# Lindberg Jfk Pt109



## MIC (Jul 16, 2004)

has anyone done a build up on this kit? thinking bout building one and making it R/C! Any thoughts , tips ?? thanks for your help!


----------



## Rattrap (Feb 23, 1999)

If you're talking about the big 1/35 (or is it 1/32), it was designed for RC and is a very easy conversion. Much better starting point than the Blue Devil Destroyer. It's not very detailed though, so be prepared for a lot of extra work if you want it to look it's best.


----------



## MIC (Jul 16, 2004)

any advice on the r/c side of the kit? where to get componets, whats needed,etc.


----------



## djnick66 (May 2, 2008)

To make it RC does take some effort. The kit provided shafts, props, rudder, etc are totally worthless. I know Dumas has a couple of PT boats and one is 1/32... so the Dumas fittings may work. Midwest offers RC boat fittings as well. 

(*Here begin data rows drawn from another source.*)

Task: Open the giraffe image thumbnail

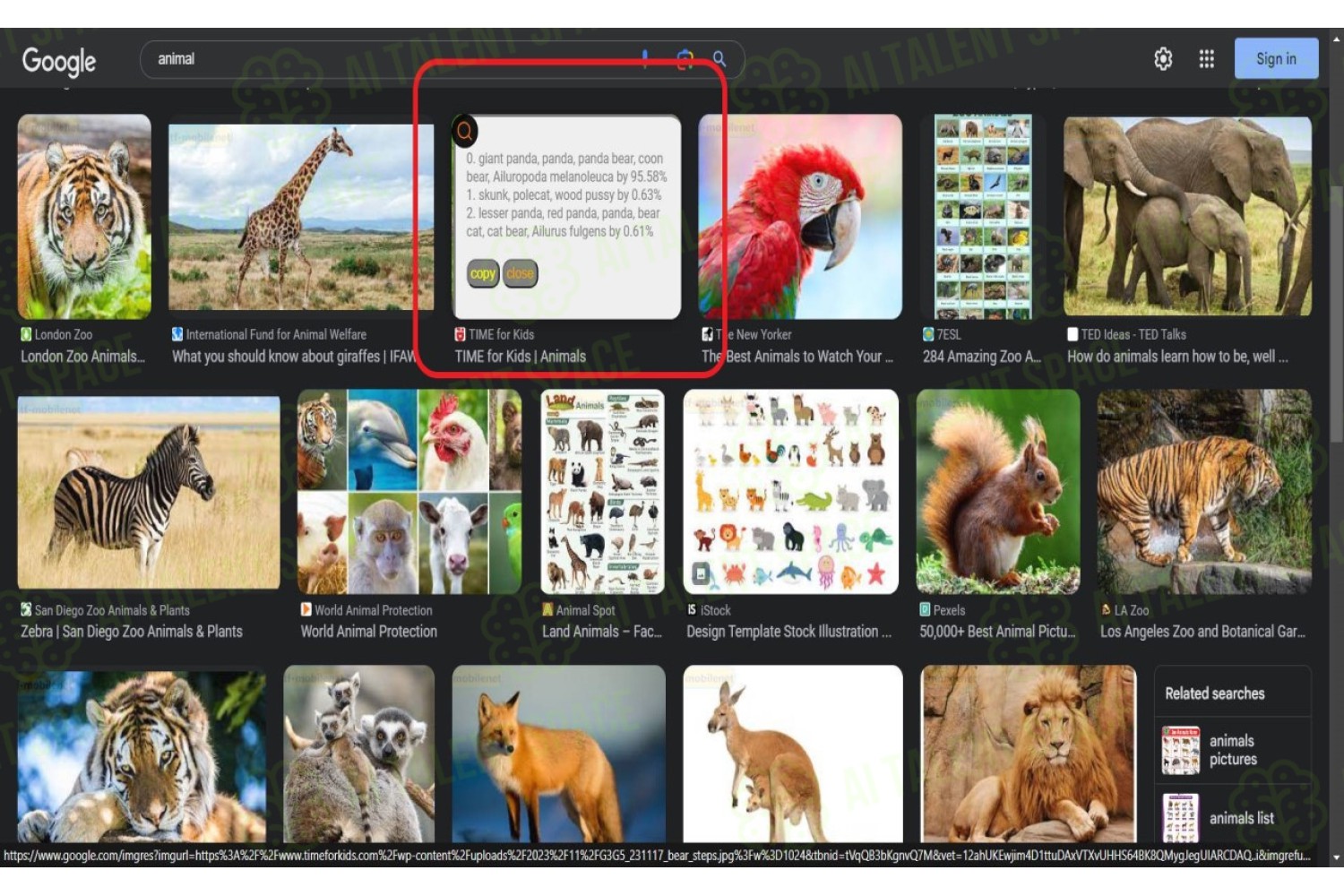Action: 301,218
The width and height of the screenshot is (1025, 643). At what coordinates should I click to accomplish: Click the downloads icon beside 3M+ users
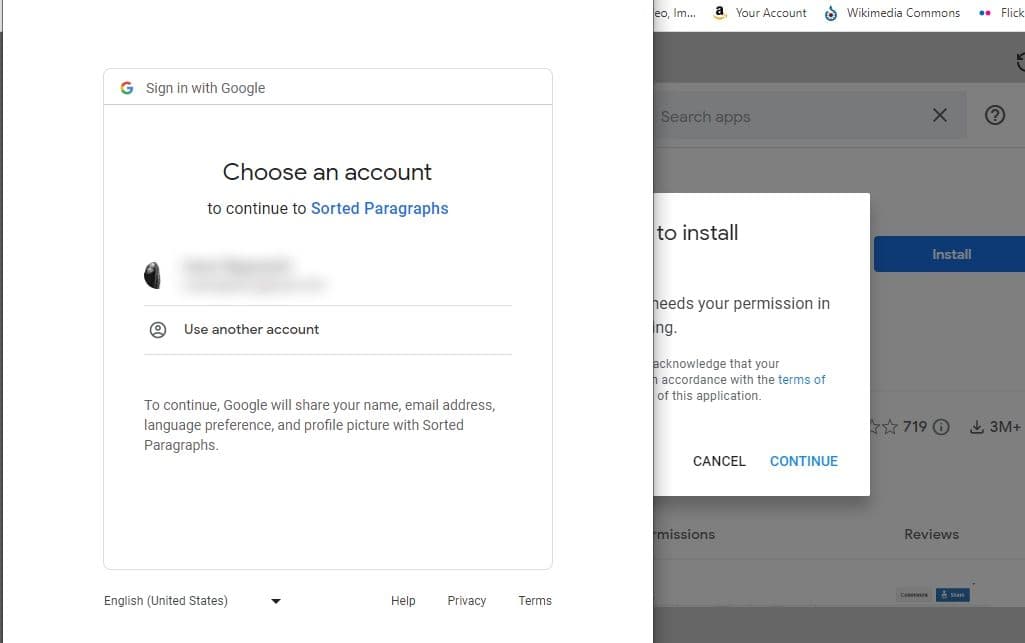click(975, 426)
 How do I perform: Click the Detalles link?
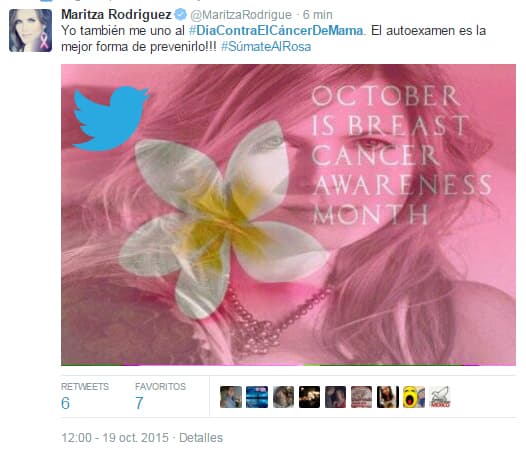click(201, 438)
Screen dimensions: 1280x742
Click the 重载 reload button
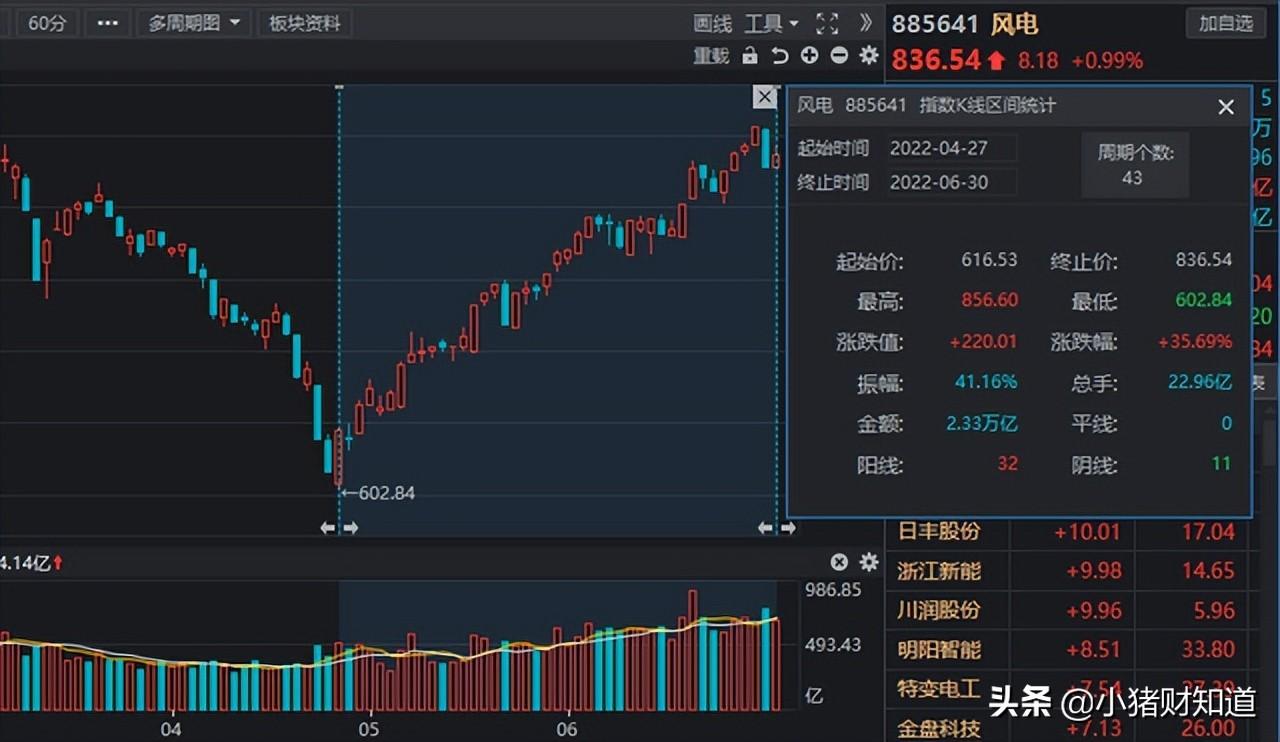click(711, 57)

The kit itself is poor and toylike. It also does not represent the PT-109 but rather just a generic Elco boat of that class. The real 109 had the forward life boat moved and a 37mm anti tank cannon fitted in its place, details not provided in the kit. The real boats also had a cambered deck, while the kit deck is a big flat die cut hunk of sheet styrene. Things like guns, the bridge, radar, lights, are blobby and toylike. For an R/C model its okay... you cant see a lot of detail 200 feet away in the middle of a pond. On the shelf its pretty sparse.

I believe people have also converted the newer and much nicer 1/35 Italeri kit to RC.


----------



## PipePlayr (Oct 30, 2008)

Go to www.rcgroups.com/scale-boats

You have to be a registered user (free) but there is an entire thread on converting the Lindberg 32nd scale PT-109 to RC. It's very comprehensive.

Once you register, do a search for a member named shipcollector5 and search the posts he has made. You'll find the thread there.

If you still can't find it, send me your email and I'll send you what I have (I saved the site when I found it).

Hope this helps.

Vic


----------